The end of the heavy stuff


Karen Armstrong is an ex-Roman Catholic nun, who now writes deeply researched books on comparative religion. Her beliefs remain enigmatic, as she writes as a sympathetic believer in Judaism, Buddhism, Christianity and Islam. To understand her better I paused my reading of (The History of God, Muhammad: A biography of the prophet and The Case for God) to locate and read her second autobiography, A Spiral Staircase . In this book I discovered that she had already travelled further down the spiritual path that I am looking for. As a result I am quite happy to simply quote from her book, without qualification or comment as this description almost exactly covers my deeper beliefs and feelings.

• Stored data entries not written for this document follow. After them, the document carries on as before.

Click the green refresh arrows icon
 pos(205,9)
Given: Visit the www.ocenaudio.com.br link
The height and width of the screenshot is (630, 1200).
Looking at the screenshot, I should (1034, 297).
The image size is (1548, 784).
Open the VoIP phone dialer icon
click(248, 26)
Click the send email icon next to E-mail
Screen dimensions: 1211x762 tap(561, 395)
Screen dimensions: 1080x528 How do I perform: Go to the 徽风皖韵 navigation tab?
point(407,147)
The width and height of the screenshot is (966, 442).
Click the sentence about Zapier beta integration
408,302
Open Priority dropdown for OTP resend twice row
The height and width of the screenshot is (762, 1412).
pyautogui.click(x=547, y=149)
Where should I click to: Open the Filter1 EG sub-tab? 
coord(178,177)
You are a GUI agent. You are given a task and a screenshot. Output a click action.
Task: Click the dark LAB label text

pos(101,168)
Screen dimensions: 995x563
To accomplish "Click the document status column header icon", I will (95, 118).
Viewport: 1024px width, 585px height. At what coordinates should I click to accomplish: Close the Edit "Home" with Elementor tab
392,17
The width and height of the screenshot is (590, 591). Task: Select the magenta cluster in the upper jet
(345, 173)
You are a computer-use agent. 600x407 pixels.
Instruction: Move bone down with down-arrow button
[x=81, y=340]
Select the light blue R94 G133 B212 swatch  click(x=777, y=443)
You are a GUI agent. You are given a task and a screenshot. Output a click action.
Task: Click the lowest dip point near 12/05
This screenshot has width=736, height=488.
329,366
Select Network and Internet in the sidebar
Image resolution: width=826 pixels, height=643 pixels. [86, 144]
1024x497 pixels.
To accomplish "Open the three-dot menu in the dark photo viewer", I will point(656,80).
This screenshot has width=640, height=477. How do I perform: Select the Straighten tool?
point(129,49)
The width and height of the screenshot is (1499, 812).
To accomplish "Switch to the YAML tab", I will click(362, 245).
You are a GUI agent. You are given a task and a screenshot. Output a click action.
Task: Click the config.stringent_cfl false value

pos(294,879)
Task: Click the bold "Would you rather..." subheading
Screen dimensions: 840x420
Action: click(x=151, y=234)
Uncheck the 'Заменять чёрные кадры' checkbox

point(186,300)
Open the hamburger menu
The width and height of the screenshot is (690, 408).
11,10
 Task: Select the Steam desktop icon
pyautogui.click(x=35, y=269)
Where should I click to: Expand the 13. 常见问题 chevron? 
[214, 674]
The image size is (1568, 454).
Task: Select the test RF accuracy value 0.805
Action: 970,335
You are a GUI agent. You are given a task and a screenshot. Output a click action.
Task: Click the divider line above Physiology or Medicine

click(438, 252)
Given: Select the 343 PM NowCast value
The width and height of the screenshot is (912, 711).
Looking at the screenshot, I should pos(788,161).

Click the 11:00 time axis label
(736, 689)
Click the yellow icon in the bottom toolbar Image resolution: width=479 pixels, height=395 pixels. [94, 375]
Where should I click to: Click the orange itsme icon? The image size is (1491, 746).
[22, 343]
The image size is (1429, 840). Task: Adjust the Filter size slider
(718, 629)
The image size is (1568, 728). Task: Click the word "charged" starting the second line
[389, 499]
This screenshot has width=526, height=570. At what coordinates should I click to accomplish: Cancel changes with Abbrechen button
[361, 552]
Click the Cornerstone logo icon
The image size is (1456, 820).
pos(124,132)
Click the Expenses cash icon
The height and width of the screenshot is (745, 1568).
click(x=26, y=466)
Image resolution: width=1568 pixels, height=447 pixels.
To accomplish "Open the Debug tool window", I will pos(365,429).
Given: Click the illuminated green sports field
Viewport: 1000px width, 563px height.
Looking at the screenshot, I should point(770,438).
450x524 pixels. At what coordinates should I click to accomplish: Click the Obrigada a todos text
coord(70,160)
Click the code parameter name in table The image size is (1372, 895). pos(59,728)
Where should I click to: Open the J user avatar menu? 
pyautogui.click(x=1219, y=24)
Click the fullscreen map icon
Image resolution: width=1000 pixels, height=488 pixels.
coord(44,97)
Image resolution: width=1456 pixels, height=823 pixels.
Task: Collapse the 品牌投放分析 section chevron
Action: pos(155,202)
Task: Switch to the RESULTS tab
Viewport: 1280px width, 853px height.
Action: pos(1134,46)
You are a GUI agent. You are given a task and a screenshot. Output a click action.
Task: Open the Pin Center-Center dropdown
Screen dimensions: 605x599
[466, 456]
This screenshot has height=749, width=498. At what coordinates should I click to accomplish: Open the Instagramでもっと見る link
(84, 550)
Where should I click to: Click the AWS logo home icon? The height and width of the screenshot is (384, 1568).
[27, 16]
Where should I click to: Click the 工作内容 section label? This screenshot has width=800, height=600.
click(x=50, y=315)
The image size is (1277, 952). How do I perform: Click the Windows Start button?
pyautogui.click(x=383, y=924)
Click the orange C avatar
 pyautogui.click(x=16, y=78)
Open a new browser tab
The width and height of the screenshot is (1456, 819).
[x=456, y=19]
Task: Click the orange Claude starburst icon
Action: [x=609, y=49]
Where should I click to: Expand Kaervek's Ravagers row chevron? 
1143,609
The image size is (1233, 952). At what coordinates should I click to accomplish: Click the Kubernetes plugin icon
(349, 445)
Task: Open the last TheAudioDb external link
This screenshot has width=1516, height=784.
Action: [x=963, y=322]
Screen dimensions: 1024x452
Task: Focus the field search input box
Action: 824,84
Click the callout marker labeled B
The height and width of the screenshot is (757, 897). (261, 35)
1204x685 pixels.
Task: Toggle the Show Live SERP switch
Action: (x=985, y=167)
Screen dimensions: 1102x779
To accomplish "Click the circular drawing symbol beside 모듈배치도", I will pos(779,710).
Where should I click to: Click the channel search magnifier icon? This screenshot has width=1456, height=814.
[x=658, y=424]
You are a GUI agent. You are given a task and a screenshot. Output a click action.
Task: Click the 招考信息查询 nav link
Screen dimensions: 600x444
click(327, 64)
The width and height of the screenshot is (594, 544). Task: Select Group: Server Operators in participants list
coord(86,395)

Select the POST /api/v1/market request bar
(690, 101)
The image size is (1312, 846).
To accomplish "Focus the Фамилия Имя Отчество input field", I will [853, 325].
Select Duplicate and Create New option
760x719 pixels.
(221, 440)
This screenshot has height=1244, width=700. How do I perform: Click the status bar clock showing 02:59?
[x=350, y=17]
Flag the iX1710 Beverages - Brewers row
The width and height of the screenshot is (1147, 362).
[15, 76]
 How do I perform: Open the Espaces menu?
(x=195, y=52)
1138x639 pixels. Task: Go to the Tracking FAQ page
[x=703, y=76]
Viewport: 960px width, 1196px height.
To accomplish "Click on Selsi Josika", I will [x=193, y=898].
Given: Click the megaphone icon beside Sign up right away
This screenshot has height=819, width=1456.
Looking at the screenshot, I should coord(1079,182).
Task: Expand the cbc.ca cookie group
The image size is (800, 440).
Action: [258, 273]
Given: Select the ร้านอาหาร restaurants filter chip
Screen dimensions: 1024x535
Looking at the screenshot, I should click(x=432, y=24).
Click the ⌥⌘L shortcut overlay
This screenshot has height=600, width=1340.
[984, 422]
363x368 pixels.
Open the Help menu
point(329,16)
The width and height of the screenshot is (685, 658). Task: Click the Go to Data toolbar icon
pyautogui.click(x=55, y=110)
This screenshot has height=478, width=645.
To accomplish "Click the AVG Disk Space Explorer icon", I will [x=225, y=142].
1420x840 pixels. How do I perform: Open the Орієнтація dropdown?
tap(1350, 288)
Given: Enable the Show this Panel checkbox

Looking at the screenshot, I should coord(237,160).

Karen Armstrong The Spiral Staircase, Chapter 8 "To turn again" p326.
To believe or not to believe: that is surely the religious question, is it not?
Well . . . no. To my very great surprise I was discovering that some of the most eminent Jewish, Christian and Muslim theologians and mystics insisted that God was not an objective fact, was not another being, and was not an unseen reality like the atom, whose existence could be empirically demonstrated. Some went as far as to say that it was better to say that God did not exist, because our notion of existence was too limited to apply to God. Many of them preferred to say that God was Nothing, because this was not the kind of reality that we normally encountered. It was even misleading to call God the Supreme Being, because that simply suggested a being like us, but bigger and better with likes and dislike similar to our own. For centuries Jews, Christians and Muslims had devised audacious new theologies to bring this point home to the faithful. The doctrine of the Trinity, for example, was crafted in part to show that you could not think about God as a simple personality. The reality that we call 'God' is transcendent; that is, it goes beyond any human orthodoxy and yet God is also the ground of all being and can be experienced almost as a presence in the depths of the psyche. All traditions went out of their way to emphasize that any idea we had of 'God' bore no absolute relationship to the reality itself, which went beyond it. Our notion of a personal God is one symbolic way of speaking about the divine, but it cannot contain the far more elusive reality. Most would agree with the Greek Orthodox that any statement about God must have two characteristics. It must be paradoxical, to remind us that God cannot be contained in a neat, coherent system of thought; and it must be apophatic, that is, it should lead us to a moment of silent awe or wonder, because when we are speaking of the reality of God we are at the end of what words or thoughts can usefully do.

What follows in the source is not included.